* Testo citato *
-=-=-=-=-

Coloro che lanciano questa parola d’ordine vorrebbero attraverso di essa “mobilitare le masse”. Ma il fatto è che quella parola d’ordine rappresenta un assurdo politico, poiché è irrealizzabile nel contesto attuale di dominio pacifico della borghesia e di profondo arretramento della classe operaia[19]. L’inattuabilità empirica di una misura di tal fatta viene però nascosta a quelle stesse masse che si vorrebbero mobilitare. Anzi, sventolando i provvedimenti che qui e là nel mondo sono stati messi in campo[20], queste vengono invitate a credere nella concreta realizzabilità di quella misura, e dunque le si inganna. E per chi si proclama rivoluzionario non c’è peggior crimine che mentire alle masse e ingannarle. Al riguardo, non a caso nello scritto che abbiamo già citato Engels rimprovera a Heinzen di non preoccuparsi nel modo più assoluto della fattibilità concreta delle sue proposte, che «non sono appropriate né hanno senso, dato che egli le concepisce arbitrariamente, come visioni ottusamente borghesi per indirizzare il mondo; perché non fa alcun riferimento alla connessione fra queste misure e lo sviluppo storico»[21].
E sulla base di quale analisi si ritiene possibile “mobilitare le masse” per portare nelle piazze questa “rivendicazione”? Non sulla base di un’inchiesta operaia; oppure di un esame concreto della realtà e dei rapporti sociali in essere, del peso concreto delle relazioni fra le classi. No, niente di tutto questo: in fin dei conti si tratta di metodi ottocenteschi! La base di stimolo di questa mobilitazione – ci spiegano i compagni del Collettivo “Il Pungolo rosso” – sta invece in uno strumento molto più moderno: un sondaggio! Sì, avete capito bene: un sondaggio. Da cui emergerebbe che «il 60,2% si è detto a favore, o molto a favore, di un’imposta patrimoniale».

-=-=-=-=-

* Esercizio assegnato 1 *
Secondo il testo citato, quale percentuale risulterebbe dal sondaggio a favore di un'imposta patrimoniale?
* Esercizio assegnato 2 *
Stabilisci se ciascuna affermazione concorda con il testo citato, rispondendo sì o no e riportando le parole del testo che lo decidono. (a) La parola d'ordine è realizzabile nel contesto attuale. (b) Engels rimprovera a Heinzen di non curarsi della fattibilità concreta delle sue proposte. (c) La mobilitazione si fonda su un'inchiesta operaia.

* Materiale mostrato *
-=-=-=-=-

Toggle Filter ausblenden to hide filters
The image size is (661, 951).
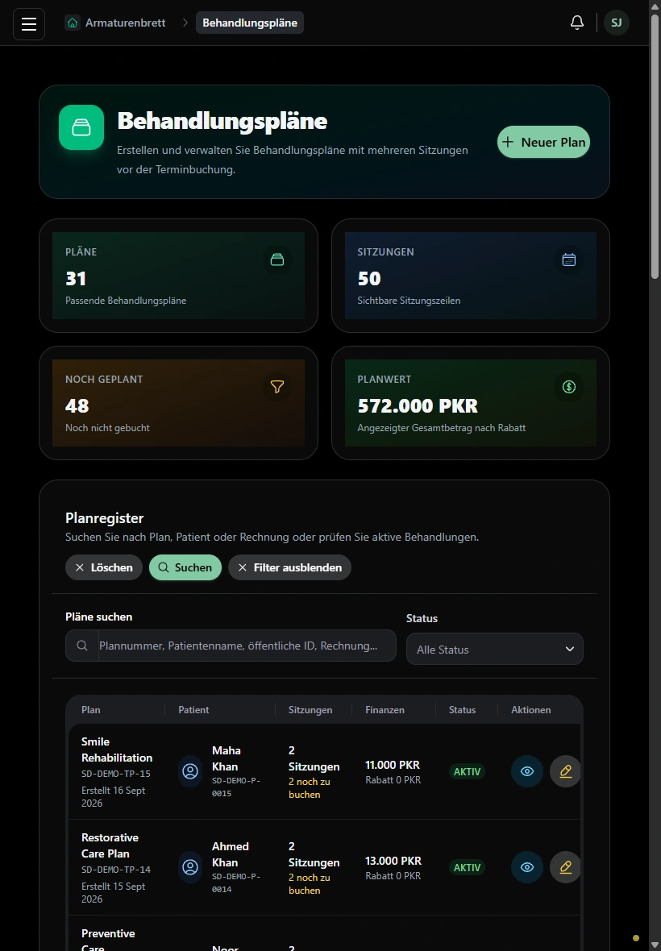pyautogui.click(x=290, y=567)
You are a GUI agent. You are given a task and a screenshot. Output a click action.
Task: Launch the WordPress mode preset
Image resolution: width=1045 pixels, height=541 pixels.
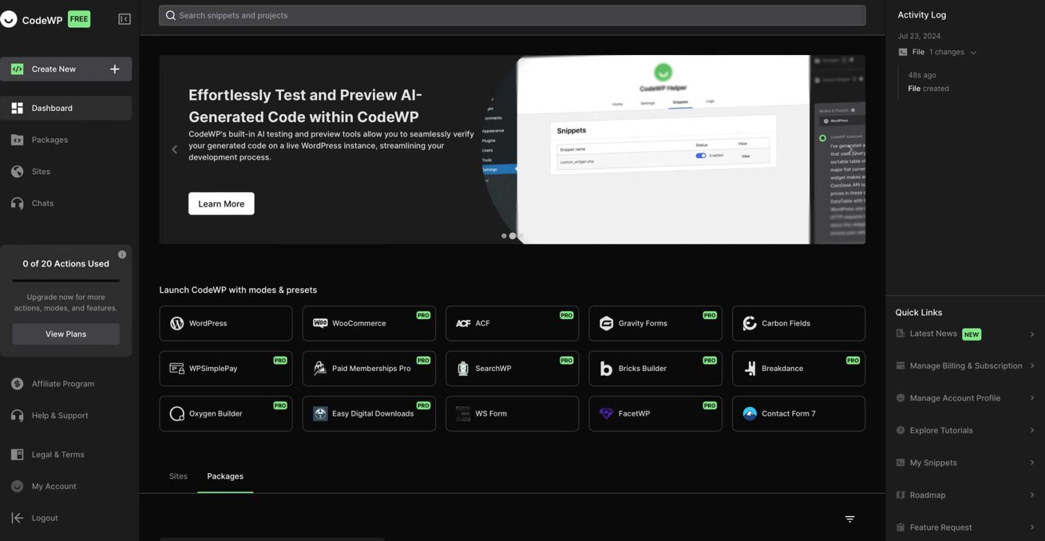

-=-=-=-=-

* Risposta scritta 1 *
Il 60,2%, che si è detto a favore o molto a favore.

* Risposta scritta 2 *
(a) No: "è irrealizzabile nel contesto attuale di dominio pacifico della borghesia".
(b) Sì: "Engels rimprovera a Heinzen di non preoccuparsi nel modo più assoluto della fattibilità concreta delle sue proposte".
(c) No: "Non sulla base di un’inchiesta operaia".